Dann verschwanden die Bilder in dem Spiegel. Frodo sagte eine Weile nichts, dann blickte er angstvoll zu Galadriel auf, sie gerade wieder ihre Augen öffnete. Er wusste, dass sie gerade genau das Selbe gesehen hatte, wie er.

"Was habe ich da gerade gesehen, Frau Galadriel?"

Galadriel sah ihn mitleidig an. "Du hast gesehen, was gerade in diesem Moment geschah. Und du hast gesehen, was geschehen wird. Die Neun sind soeben wieder erwacht und sie sind auf der Suche nach dir!"

Frodo blickte ängstlich umher. "Können sie mich denn hier finden?"

"Noch nicht, noch befindest du dich unter meinem Schutz, aber auch ich werde schwächer. Ich fürchte Frodo, es wird keinen Ausweg mehr geben. Diesmal werden sie dich finden."

Frodo zitterte am ganzen Körper. "Und was bedeutete das andere, das was noch geschehen wird?"

"Du hast das Ende gesehen, Frodo. Am Schicksalsberg wird sich alles entscheiden."

"Ich sah den neuen Ring."

"Ja Frodo, der Ring wird geschmiedet werden. Er ist teuflisch, damals wie auch heute, und erst recht in der Zukunft.
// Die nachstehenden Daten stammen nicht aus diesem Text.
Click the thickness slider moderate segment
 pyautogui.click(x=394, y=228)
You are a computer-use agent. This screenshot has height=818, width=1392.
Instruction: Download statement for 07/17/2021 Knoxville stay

Seine Macht scheint uns allen die Augen zu trüben, auch Gandalf weiß das."

"Was meint ihr?"

"Damals, vor dem Ringkrieg, lag der Ring jahrelang vor Gandalfs Augen, aber er hat ihn nicht erkannt. Erst, als es schon fast zu spät war erkannte er die Gefährlichkeit des Ringes. Und heute ist es nicht anders. Niemand sah die Gefahr, die uns erneut droht, und der Feind hätte um ein Haar für immer gewonnen. Der Ring gerät immer wieder zu schnell in Vergessenheit."

"Was soll ich tun, Frau Galadriel?"

"Egal, was du tust, dein Schicksal ist besiegelt. Du brauchst keine Angst zu haben Frodo. Alles was du machst, das Ende wird so oder so kommen, egal wie auch immer es ausgehen mag."

Frodo sah sie eine Weile nur an und sie blickte einfach nur zurück. "Ich war schon immer zu schwach für diese Aufgabe und ich werde es auch immer sein. Ihr habt das schon damals gewusst."

"Nein Frodo, ich habe dir schon damals gesagt, wenn einer diese Aufgabe lösen kann, dann du, und daran halte ich fest. Aber nun geh, du hast gesehen, was du sehen solltest und mehr verlange ich nicht von dir."

Frodo, machte sich auf den Weg zurück. In der Ferne hörte er laute Rufe. Das war nicht normal, irgend etwas war geschehen, da war sich Frodo sicher. Und er war sich auch sicher, dass es nichts Gutes sein konnte.